In another deep-red state, West Virginia Gov. Jim Justice also broke with Washington Republicans and said Congress should “go big or go home” on the new stimulus package.

“We have tried to underspend and undersize what was really needed to get over the top of the mountain,” the Republican governor told reporters during a Friday coronavirus briefing. “You got a lot of people across this nation who are really hurting.”

Yet no Republican in Washington voted to support the sweeping $1.9 trillion stimulus package early Saturday.

Moderate Democratic Reps. Jared Golden of Maine and Kurt Schrader of Oregon were the only two lawmakers to cross party lines, joining 210 Republicans to vote against the legislation that ultimately passed 219-212.

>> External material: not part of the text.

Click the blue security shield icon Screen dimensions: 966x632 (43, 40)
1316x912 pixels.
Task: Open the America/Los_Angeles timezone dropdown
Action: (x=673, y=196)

“The swamp is back,” House Minority Leader Kevin McCarthy said shortly before the final vote, decrying what he called extraordinary “non-COVID waste” and a “blue state bailout.”

“Most states are not in financial distress,” McCarthy said.

The U.S. Chamber of Commerce, traditionally a Republican ally, declined to support or oppose the Republican position. Neil Bradley, the chamber's executive vice president and chief policy officer, said there is a need for a rescue package that is “targeted, timely and temporary.”

“There’s a lot to like in the plan,” Bradley told The AP. “But there's also a whole lot of elements that fail the test of targeted and timely and temporary.”

The chamber, like congressional Republicans, opposes Democratic efforts to boost the federal minimum wage to $15 hourly by 2025 from its current $7.25 floor. The Senate parliamentarian ruled Thursday that the progressive priority could not be included in the Senate version of the bill, although Senate Majority Leader Chuck Schumer is considering a provision that would penalize large companies that don’t pay workers at least $15 an hour.

Whether the minimum wage provision is included or not, Senate Republicans are expected to oppose the final package.

While there could be political fallout from the GOP's strategy in next year's midterm elections, Republican officials privately concede they are more concerned about the intense intra-party feud pitting Trump and his loyalists against leading establishment Republicans such as Senate Minority Leader Mitch McConnell and the No. 3 House Republican, Rep. Liz Cheney of Wyoming.

That divide is playing out this weekend at the Conservative Political Action Conference in Orlando, Florida, where Trump himself is expected to attack his party's establishment on Sunday as he returns to the public stage for the first time since leaving the White House.

Arkansas Sen. Tom Cotton, another CPAC speaker and a 2024 Republican presidential prospect, said party unity is paramount moving forward.

“I think that Republicans need to recognize that what brings us together right now is the left-wing agenda of the Biden-Harris administration," Cotton told The AP. "The more that we focus on what they’re trying to accomplish in the Congress and through the president's executive actions, the more united we will be, and the more we will move public opinion in our direction.”

Americans for Prosperity, a conservative political powerhouse, opposes the Democratic-backed package as well, but its president, Tim Phillips, says it’s unclear whether the GOP strategy will be enough to unite the deeply fractured Republican Party.

“This feels a lot like 2009 — that united the Republican caucus and the activist base in a way that probably nothing else could have,” Phillips said. “It served them well in 2009. I wonder if that’ll happen this time.”